== Segment start ==

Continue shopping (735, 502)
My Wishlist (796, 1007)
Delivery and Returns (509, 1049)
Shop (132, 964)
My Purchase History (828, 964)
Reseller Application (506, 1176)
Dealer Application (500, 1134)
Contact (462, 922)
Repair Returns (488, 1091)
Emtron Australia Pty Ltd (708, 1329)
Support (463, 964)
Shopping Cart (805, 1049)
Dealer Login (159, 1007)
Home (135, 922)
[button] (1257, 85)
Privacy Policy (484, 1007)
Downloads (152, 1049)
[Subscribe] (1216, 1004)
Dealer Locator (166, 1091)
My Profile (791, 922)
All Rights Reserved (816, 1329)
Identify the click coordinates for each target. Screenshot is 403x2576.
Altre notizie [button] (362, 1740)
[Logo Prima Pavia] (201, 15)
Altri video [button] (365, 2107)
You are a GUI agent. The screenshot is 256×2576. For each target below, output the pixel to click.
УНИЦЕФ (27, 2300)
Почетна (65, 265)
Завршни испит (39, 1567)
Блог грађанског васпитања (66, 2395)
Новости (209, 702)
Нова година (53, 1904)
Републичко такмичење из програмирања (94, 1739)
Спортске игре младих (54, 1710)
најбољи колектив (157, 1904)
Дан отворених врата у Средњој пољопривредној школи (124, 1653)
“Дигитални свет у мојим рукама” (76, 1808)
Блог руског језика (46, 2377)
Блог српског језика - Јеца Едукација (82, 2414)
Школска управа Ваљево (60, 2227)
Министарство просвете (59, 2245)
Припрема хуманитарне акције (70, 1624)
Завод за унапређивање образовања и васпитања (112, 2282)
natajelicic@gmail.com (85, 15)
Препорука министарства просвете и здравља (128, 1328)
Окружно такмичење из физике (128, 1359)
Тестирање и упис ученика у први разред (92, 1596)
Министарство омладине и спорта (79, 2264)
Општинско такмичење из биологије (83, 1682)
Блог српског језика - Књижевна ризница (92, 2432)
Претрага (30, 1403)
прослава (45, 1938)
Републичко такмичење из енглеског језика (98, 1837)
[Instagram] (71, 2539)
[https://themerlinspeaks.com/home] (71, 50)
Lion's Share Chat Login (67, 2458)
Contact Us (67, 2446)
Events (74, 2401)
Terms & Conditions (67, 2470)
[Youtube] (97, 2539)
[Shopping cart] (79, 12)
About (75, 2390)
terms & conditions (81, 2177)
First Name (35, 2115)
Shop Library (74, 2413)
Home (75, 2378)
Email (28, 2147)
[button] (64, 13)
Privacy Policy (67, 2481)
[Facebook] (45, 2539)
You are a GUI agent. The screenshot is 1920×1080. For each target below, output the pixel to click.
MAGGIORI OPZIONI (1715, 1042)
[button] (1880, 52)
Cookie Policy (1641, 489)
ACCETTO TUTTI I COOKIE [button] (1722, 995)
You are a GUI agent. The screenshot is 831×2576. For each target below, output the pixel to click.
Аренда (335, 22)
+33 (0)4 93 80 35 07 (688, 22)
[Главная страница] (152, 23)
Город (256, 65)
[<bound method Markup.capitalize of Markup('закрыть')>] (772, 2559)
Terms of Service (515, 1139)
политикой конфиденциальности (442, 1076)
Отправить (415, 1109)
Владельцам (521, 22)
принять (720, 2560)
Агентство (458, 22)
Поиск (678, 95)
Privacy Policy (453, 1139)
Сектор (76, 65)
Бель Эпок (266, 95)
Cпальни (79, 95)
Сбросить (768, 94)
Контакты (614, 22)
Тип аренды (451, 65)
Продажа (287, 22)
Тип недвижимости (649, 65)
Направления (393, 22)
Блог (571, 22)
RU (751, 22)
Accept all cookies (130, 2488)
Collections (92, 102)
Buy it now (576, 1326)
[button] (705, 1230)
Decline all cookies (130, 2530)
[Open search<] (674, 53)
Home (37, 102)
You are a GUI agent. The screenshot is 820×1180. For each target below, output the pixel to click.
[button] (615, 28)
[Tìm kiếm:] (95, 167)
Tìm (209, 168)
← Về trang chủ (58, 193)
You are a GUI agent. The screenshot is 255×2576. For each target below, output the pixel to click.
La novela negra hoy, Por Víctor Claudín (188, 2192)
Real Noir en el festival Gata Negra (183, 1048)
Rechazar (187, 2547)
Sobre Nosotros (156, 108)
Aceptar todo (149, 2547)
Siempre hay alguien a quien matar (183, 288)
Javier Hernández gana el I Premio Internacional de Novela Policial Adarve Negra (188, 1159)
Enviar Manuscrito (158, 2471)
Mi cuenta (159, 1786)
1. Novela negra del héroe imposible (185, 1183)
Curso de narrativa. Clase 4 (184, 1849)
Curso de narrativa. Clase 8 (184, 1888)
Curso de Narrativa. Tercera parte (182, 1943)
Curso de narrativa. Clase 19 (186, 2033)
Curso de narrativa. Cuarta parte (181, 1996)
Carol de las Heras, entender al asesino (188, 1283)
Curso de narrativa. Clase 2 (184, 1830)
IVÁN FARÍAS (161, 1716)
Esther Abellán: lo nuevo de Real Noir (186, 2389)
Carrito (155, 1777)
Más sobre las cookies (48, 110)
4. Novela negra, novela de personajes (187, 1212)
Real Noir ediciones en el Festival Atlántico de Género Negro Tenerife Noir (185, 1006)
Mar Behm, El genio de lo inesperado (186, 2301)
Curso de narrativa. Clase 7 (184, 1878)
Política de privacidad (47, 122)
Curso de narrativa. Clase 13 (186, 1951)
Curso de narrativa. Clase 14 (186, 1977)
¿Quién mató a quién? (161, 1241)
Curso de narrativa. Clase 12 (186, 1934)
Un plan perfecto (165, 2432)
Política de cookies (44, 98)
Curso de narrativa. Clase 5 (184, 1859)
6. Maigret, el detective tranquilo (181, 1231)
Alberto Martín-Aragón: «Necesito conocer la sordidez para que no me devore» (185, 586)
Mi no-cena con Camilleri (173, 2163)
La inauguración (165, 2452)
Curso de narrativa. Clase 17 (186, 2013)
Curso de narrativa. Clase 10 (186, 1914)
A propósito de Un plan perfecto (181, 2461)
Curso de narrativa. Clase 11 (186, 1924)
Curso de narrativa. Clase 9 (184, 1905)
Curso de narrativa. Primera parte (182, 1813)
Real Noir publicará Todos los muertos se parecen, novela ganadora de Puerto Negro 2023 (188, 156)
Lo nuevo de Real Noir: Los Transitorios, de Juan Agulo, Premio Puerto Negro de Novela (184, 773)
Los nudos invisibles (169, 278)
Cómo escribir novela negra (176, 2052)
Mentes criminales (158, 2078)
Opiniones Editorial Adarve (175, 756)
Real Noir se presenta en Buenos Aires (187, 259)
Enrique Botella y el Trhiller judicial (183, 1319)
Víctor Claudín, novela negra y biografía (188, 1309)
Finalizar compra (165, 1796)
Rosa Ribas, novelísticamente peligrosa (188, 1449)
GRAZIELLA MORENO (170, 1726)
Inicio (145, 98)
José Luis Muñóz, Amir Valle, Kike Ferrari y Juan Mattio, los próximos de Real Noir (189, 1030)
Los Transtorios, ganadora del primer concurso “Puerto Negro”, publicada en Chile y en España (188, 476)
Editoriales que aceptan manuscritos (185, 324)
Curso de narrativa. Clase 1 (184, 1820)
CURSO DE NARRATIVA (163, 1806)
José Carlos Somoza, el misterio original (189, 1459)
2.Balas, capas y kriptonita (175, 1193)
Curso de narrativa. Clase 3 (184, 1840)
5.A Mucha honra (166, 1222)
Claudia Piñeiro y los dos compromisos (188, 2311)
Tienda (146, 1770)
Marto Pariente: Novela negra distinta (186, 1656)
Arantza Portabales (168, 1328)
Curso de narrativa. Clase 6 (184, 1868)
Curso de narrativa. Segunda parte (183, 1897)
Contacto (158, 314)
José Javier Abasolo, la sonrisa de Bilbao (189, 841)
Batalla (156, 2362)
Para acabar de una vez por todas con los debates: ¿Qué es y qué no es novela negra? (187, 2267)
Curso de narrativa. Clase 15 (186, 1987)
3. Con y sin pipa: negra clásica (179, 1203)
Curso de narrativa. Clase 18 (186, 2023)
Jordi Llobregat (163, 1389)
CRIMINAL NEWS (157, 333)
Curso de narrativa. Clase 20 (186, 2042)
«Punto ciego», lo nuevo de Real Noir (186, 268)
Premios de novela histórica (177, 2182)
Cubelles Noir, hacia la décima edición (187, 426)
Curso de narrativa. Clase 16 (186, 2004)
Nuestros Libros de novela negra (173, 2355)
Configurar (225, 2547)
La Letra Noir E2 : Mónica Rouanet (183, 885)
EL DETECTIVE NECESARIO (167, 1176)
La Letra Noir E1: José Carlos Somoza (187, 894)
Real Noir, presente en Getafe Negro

== Segment end ==

Work order
Your answer should consist of the lines from the line with "Curso de narrativa. Clase 19 (186, 2033)" to the line with "Inicio (145, 98)" above, repeated exactly, both ends included.

Your response
Curso de narrativa. Clase 19 (186, 2033)
Curso de narrativa. Cuarta parte (181, 1996)
Carol de las Heras, entender al asesino (188, 1283)
Curso de narrativa. Clase 2 (184, 1830)
IVÁN FARÍAS (161, 1716)
Esther Abellán: lo nuevo de Real Noir (186, 2389)
Carrito (155, 1777)
Más sobre las cookies (48, 110)
4. Novela negra, novela de personajes (187, 1212)
Real Noir ediciones en el Festival Atlántico de Género Negro Tenerife Noir (185, 1006)
Mar Behm, El genio de lo inesperado (186, 2301)
Curso de narrativa. Clase 7 (184, 1878)
Política de privacidad (47, 122)
Curso de narrativa. Clase 13 (186, 1951)
Curso de narrativa. Clase 14 (186, 1977)
¿Quién mató a quién? (161, 1241)
Curso de narrativa. Clase 12 (186, 1934)
Un plan perfecto (165, 2432)
Política de cookies (44, 98)
Curso de narrativa. Clase 5 (184, 1859)
6. Maigret, el detective tranquilo (181, 1231)
Alberto Martín-Aragón: «Necesito conocer la sordidez para que no me devore» (185, 586)
Mi no-cena con Camilleri (173, 2163)
La inauguración (165, 2452)
Curso de narrativa. Clase 17 (186, 2013)
Curso de narrativa. Clase 10 (186, 1914)
A propósito de Un plan perfecto (181, 2461)
Curso de narrativa. Clase 11 (186, 1924)
Curso de narrativa. Clase 9 (184, 1905)
Curso de narrativa. Primera parte (182, 1813)
Real Noir publicará Todos los muertos se parecen, novela ganadora de Puerto Negro 2023 (188, 156)
Lo nuevo de Real Noir: Los Transitorios, de Juan Agulo, Premio Puerto Negro de Novela (184, 773)
Los nudos invisibles (169, 278)
Cómo escribir novela negra (176, 2052)
Mentes criminales (158, 2078)
Opiniones Editorial Adarve (175, 756)
Real Noir se presenta en Buenos Aires (187, 259)
Enrique Botella y el Trhiller judicial (183, 1319)
Víctor Claudín, novela negra y biografía (188, 1309)
Finalizar compra (165, 1796)
Rosa Ribas, novelísticamente peligrosa (188, 1449)
GRAZIELLA MORENO (170, 1726)
Inicio (145, 98)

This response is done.